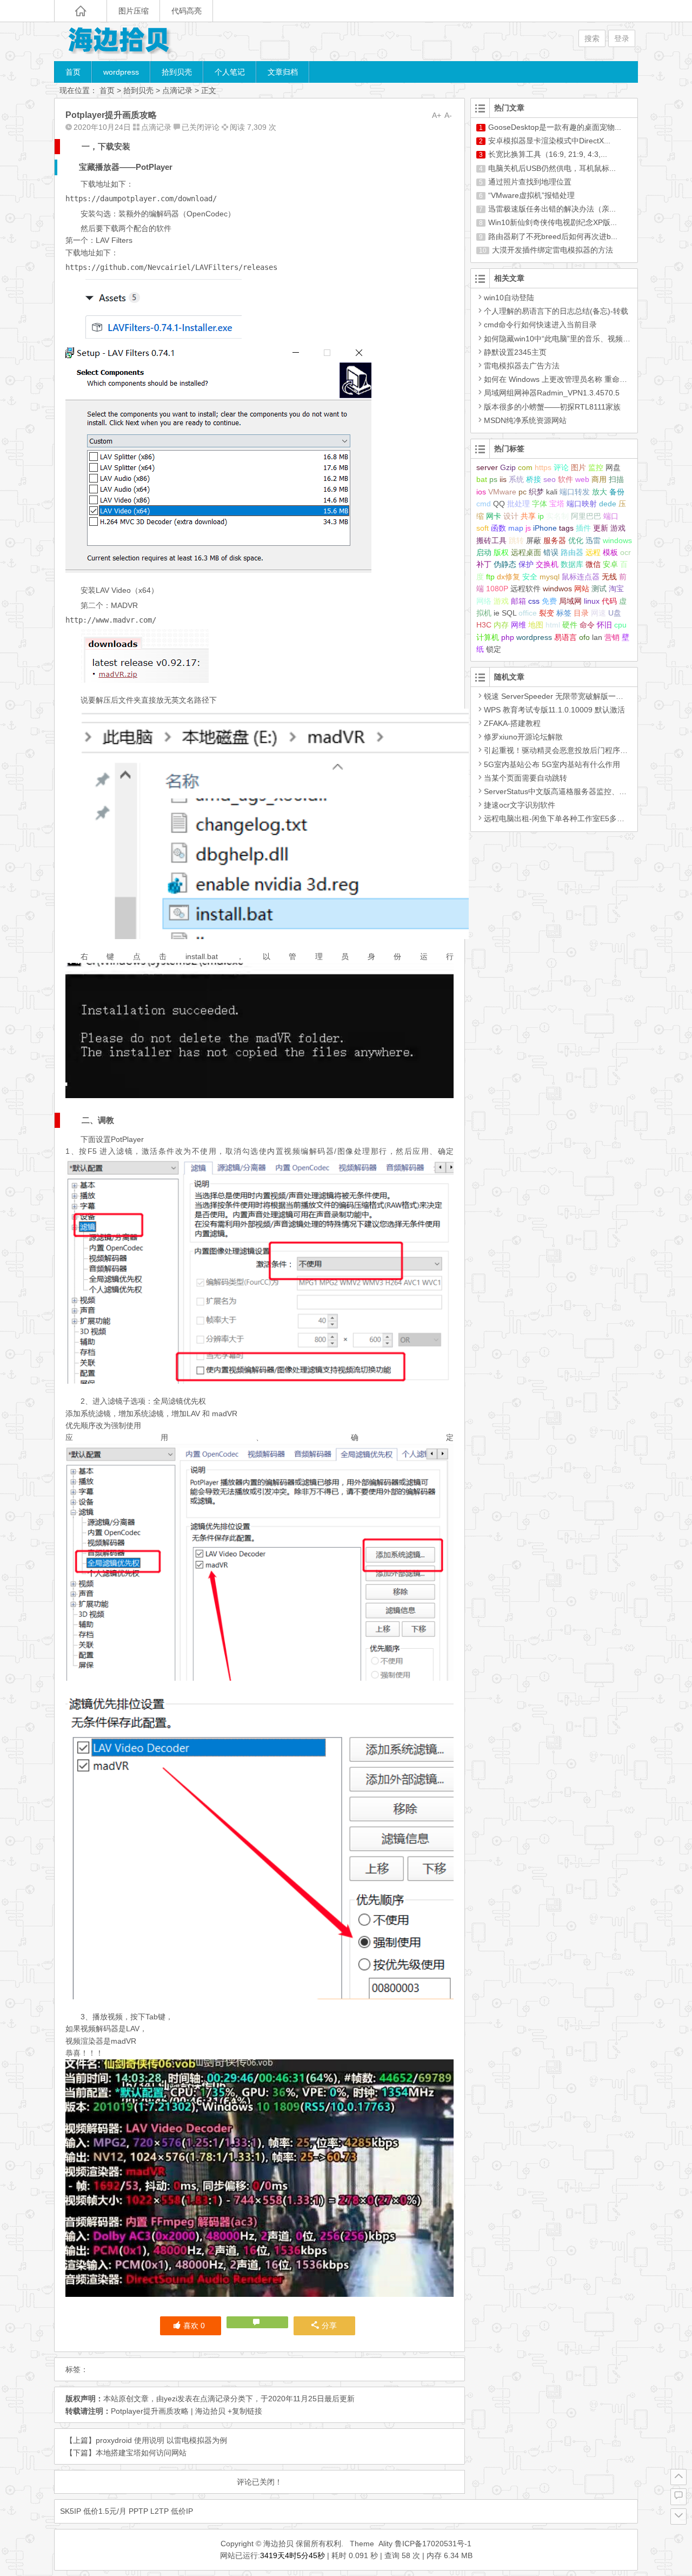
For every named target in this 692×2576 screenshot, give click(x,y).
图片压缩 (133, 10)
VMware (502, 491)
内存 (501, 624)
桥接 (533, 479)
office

## ACTIVITY
If an entry holds a picture, skip the picture and print the rest of the data exactly.

## EXERCISE RESULT
For every named target in this 692×2576 screenshot, give click(x,y).
图片压缩 (133, 10)
VMware (502, 491)
内存 (501, 624)
桥接 (533, 479)
office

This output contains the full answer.